▸ **EXERCISE DIRECTIONS**:
Whenever a line in the entries below contains "task", copy that line.

▸ **DATA EXTRACT**:
---

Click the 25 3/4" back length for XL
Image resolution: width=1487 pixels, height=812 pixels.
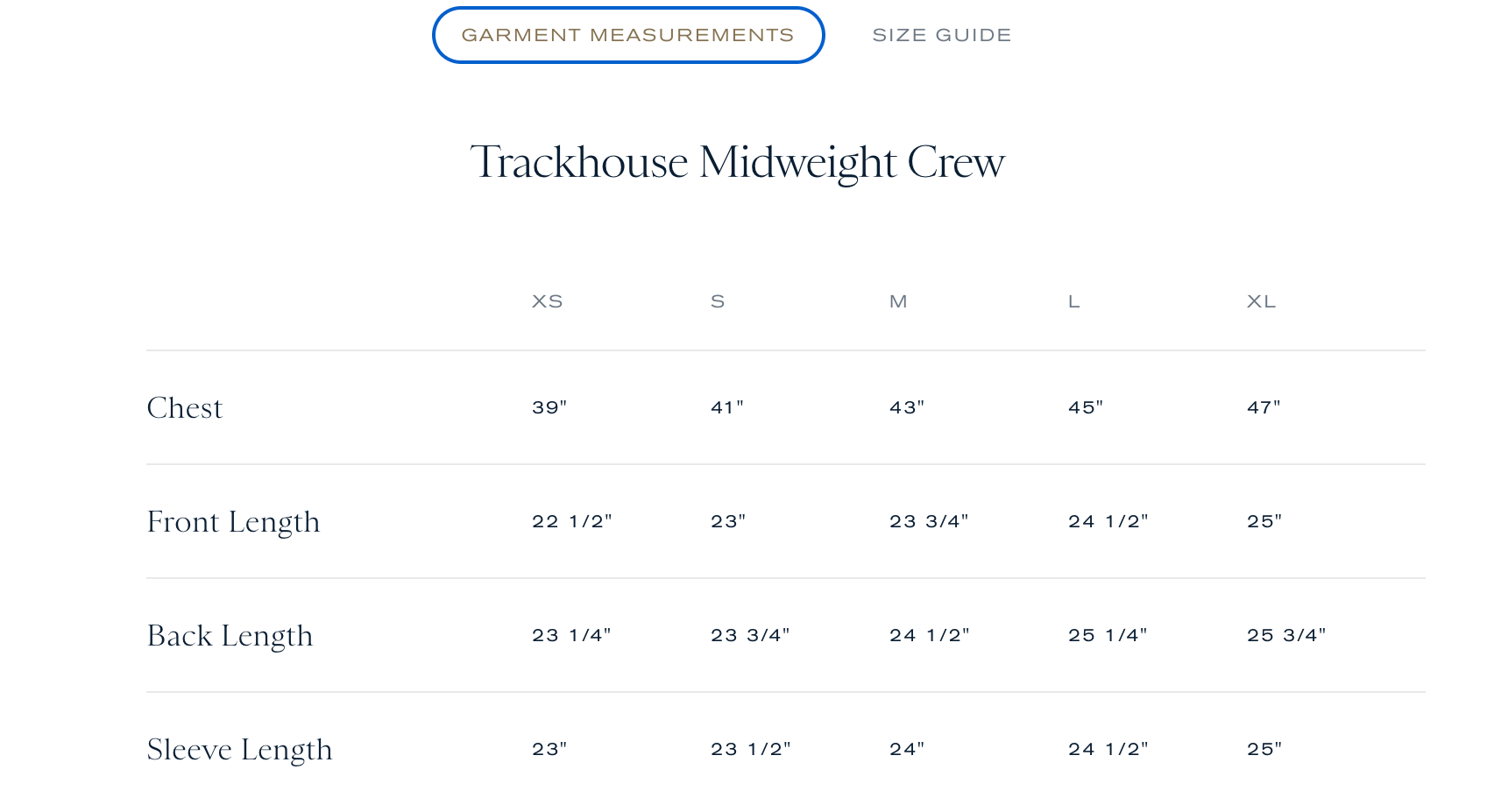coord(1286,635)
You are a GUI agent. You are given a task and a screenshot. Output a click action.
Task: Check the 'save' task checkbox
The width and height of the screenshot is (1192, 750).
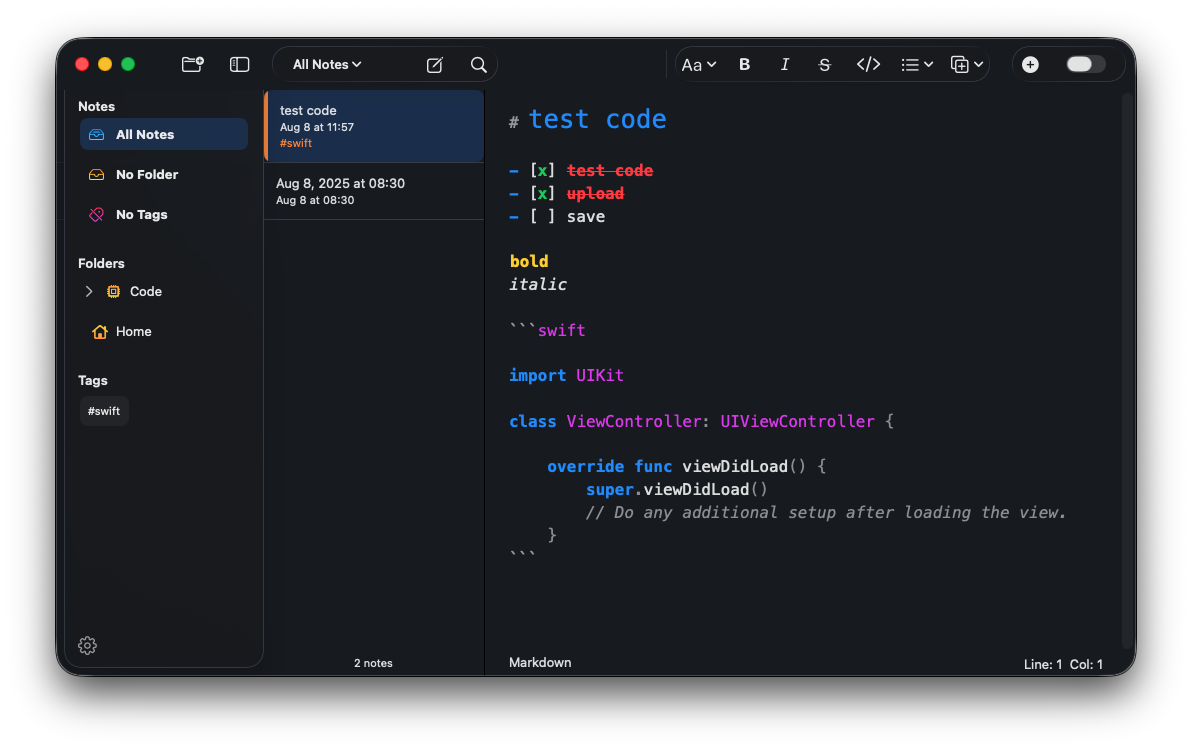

---

▸ **WRITTEN SOLUTION**:
You are a GUI agent. You are given a task and a screenshot. Output a click action.
Task: Check the 'save' task checkbox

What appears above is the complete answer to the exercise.